His text and his sermon--which may be shortly summed in the following
sentence--be kind, for in kindness to others lies the only true pleasure
to be gained in life; be cheerful, even to the point of egotistic self-
satisfaction, for through cheerfulness only is the flow of this incessant
kindliness of thought and service possible. He was not in harmony with
the actual effect of much of his creative work, though he illustrated
this in his life, as few men have done. He regarded it as the highest
duty of life to give pleasure to others; his art in his own idea thus
became in an unostentatious way consecrated, and while he would not have
claimed to be a seer, any more than he would have claimed to be a saint,
as he would have held in contempt a mere sybarite, most certainly a vein
of unblamable hedonism pervaded his whole philosophy of life. Suffering
constantly, he still was always kindly.
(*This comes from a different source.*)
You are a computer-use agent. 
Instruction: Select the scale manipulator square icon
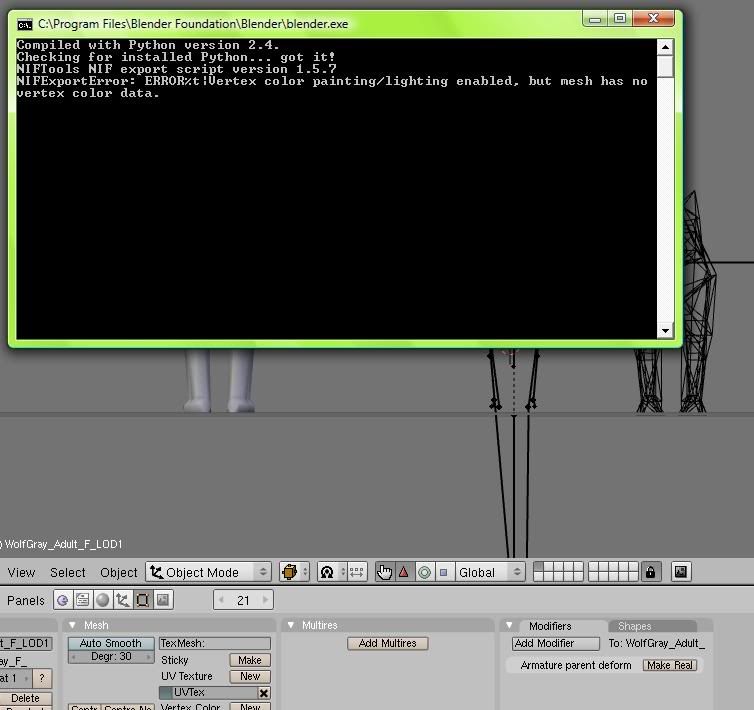443,572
He encouraged, as Mr Gosse has
said, this philosophy by every resource open to him. In practical life,
all who knew him declared that he was brightness, naive fancy, and
sunshine personified, and yet he could not help always, somehow, infusing
into his fiction a pronounced, and sometimes almost fatal, element of
gloom. Even in his own case they were not pleasure-giving and failed
thus in essence. Some wise critic has said that no man can ever write
well creatively of that in which in his early youth he had no knowledge.